Available data:
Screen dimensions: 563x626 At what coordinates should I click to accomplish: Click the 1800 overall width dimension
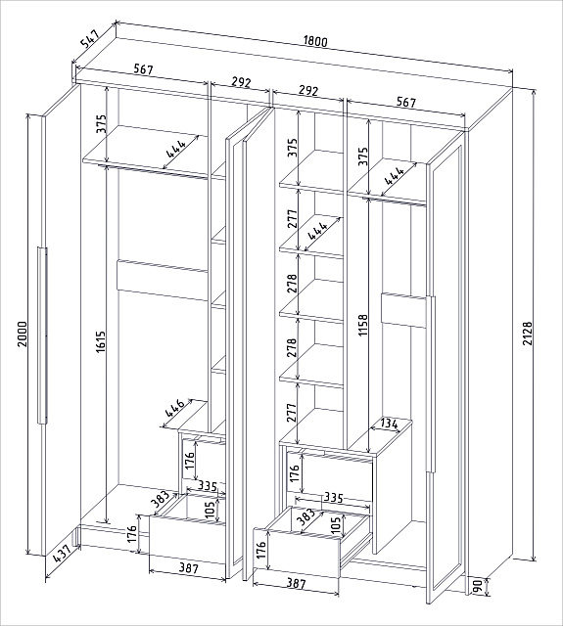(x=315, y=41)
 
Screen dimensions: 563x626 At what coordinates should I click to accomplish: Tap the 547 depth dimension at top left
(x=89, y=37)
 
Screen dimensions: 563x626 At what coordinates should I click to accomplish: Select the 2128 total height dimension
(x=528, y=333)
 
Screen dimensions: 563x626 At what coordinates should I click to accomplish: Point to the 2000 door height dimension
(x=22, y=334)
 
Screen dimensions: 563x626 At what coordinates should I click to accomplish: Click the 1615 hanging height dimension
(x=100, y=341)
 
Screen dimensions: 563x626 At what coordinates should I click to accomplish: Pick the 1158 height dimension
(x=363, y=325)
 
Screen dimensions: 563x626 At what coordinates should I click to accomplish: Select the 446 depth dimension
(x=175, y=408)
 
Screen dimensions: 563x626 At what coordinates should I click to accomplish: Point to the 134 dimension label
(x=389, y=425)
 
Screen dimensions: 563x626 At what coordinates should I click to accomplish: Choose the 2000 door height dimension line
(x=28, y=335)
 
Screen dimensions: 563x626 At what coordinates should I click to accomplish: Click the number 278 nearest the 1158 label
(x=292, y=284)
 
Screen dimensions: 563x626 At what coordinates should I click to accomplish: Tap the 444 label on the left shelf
==
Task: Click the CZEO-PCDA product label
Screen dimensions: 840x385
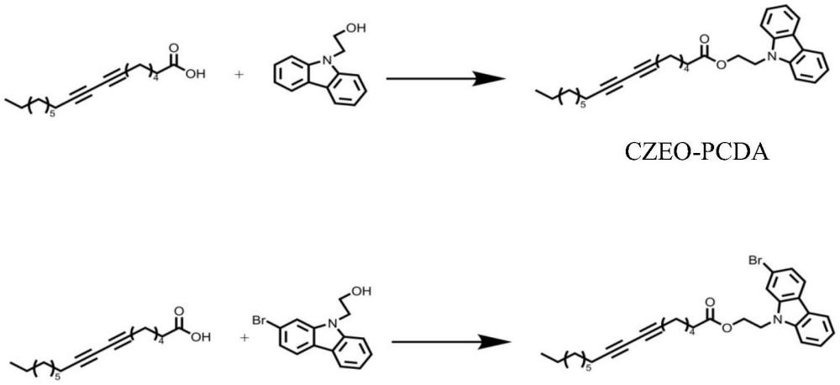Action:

What is required:
Could you reproduce, word for word, the records from the line containing "to the 2000 door height dimension" through the line containing "the left shelf", with both of those lines included?

Response:
Screen dimensions: 563x626 At what coordinates should I click to accomplish: Point to the 2000 door height dimension
(x=22, y=334)
 
Screen dimensions: 563x626 At what coordinates should I click to accomplish: Click the 1615 hanging height dimension
(x=100, y=341)
 
Screen dimensions: 563x626 At what coordinates should I click to accomplish: Pick the 1158 height dimension
(x=363, y=325)
 
Screen dimensions: 563x626 At what coordinates should I click to accomplish: Select the 446 depth dimension
(x=175, y=408)
 
Screen dimensions: 563x626 At what coordinates should I click to accomplish: Point to the 134 dimension label
(x=389, y=425)
 
Screen dimensions: 563x626 At what coordinates should I click to accomplish: Choose the 2000 door height dimension line
(x=28, y=335)
 
Screen dimensions: 563x626 At what coordinates should I click to accomplish: Click the number 278 nearest the 1158 label
(x=292, y=284)
 
Screen dimensions: 563x626 At what coordinates should I click to accomplish: Tap the 444 label on the left shelf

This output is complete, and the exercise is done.